На десятый день спустился Итко с Кэчкильского перевала. Внизу зеленела знакомая долина; клокотали волны Чулышмана. Колотилось сердце у Итко раненым рябчиком, кололи глаза даль, выискивая аильный дымок. Внизу на спуске не выдержал Итко, свистнул, ударил чубарую. Подлетела кобыла к рыжим обгорелым лиственницам… С пожарища взлетела стайка птичек. Валялись обгорелые жерди, на пепле зеленели, общипанные ростки ячменя. Итко, привязав кобылицу, несколько раз в раздумьи обошел пепелище. Одиноко лежали оставленные жернова ручной мельницы; отвернул камень: извиваясь, потянулись в землю красные черви…
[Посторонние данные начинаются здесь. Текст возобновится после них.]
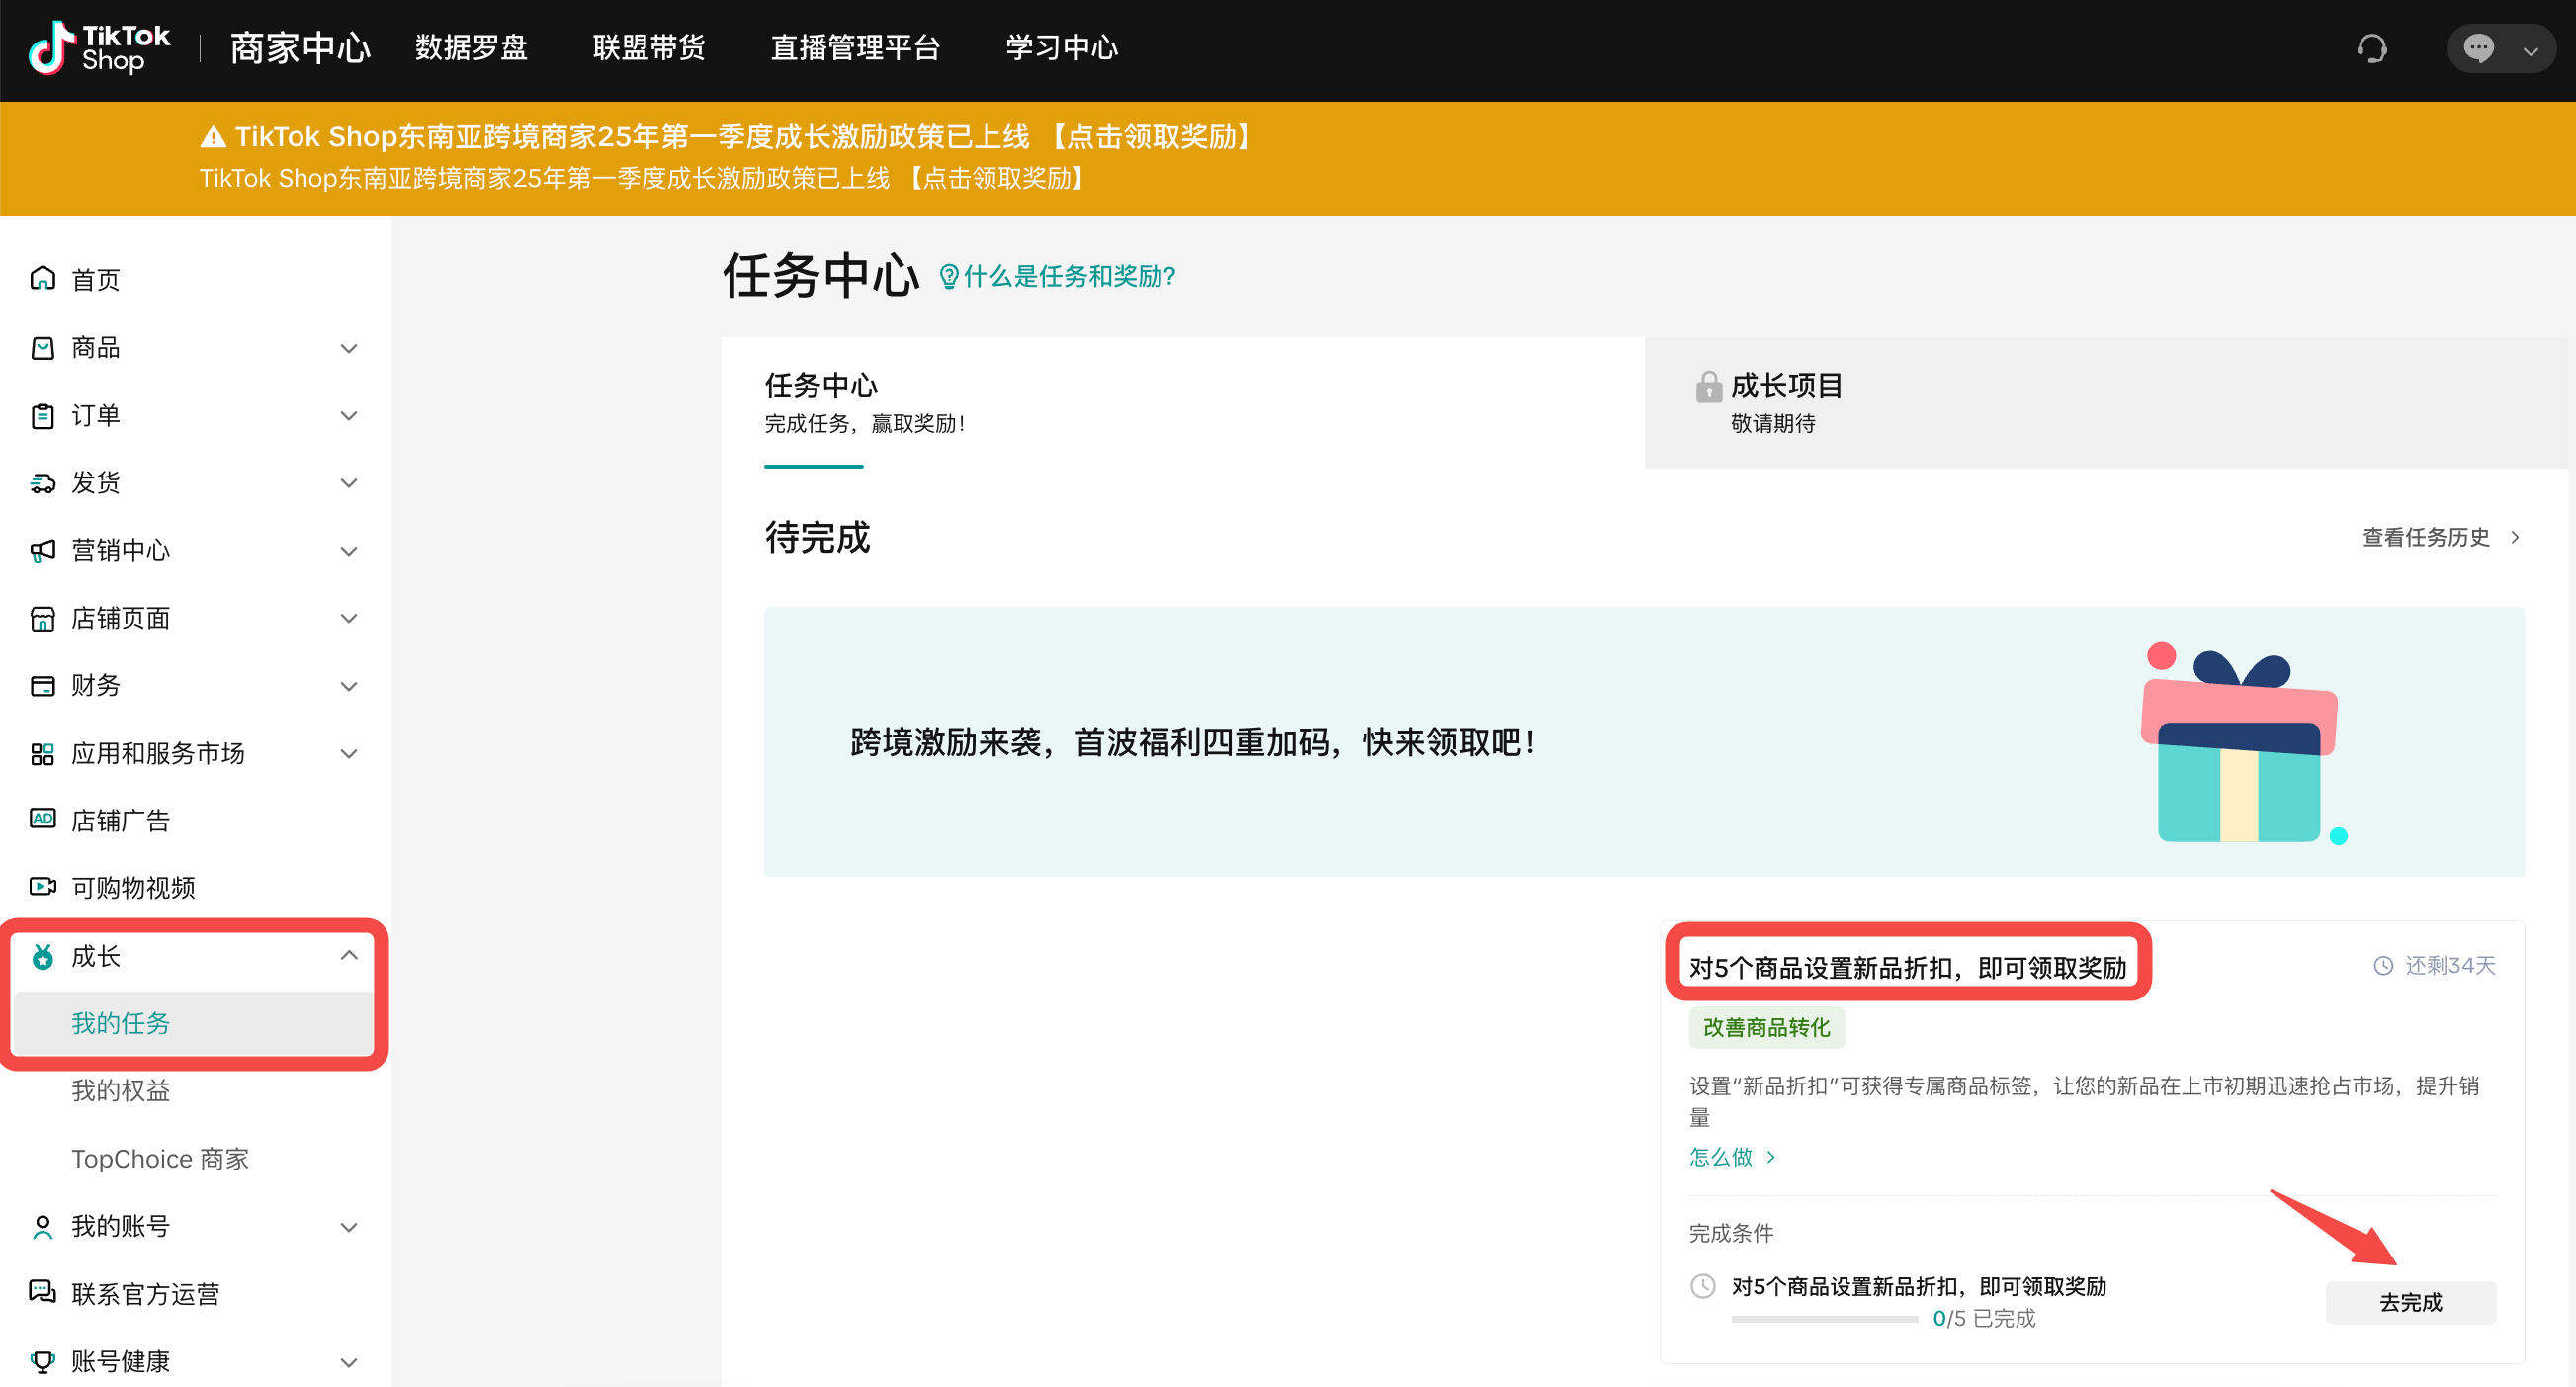The image size is (2576, 1387).
Task: Collapse the 成长 sidebar section
Action: point(348,955)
Итко, оглядываясь на высохшие коровьи шлепки и овечий черный горох, закричал по-звериному: эхо откликнулось в скалах Чулышмана, в нагорьях и покатилось по вершинкам леса.
Из долины в ущелья убегали в разные стороны верховые тропы. Итко поехал по тем, которые уходили в монгольские степи.
На одной тропе увидел Итко на деревьях зарубки: охотничьи знаки матери. Не давая передохнуть чубарой, поехал по зарубкам. Тропа двоилась, путалась в травах, терялась во мхах, въедалась в ущелья и ныряла в бушующие речки. Но Итко безошибочно отыскивал путь, проверяя по кострищам ночевки.
На третьи сутки весело, гикая и махая руками, подлетел к аилу Итко.
Тохтыш доила корову. Увидев сына, она выронила берестину; корова начала зализывать на траве молоко.
В слезах, но радостная, держась за стремя, Тохтыш приняла на руки сына.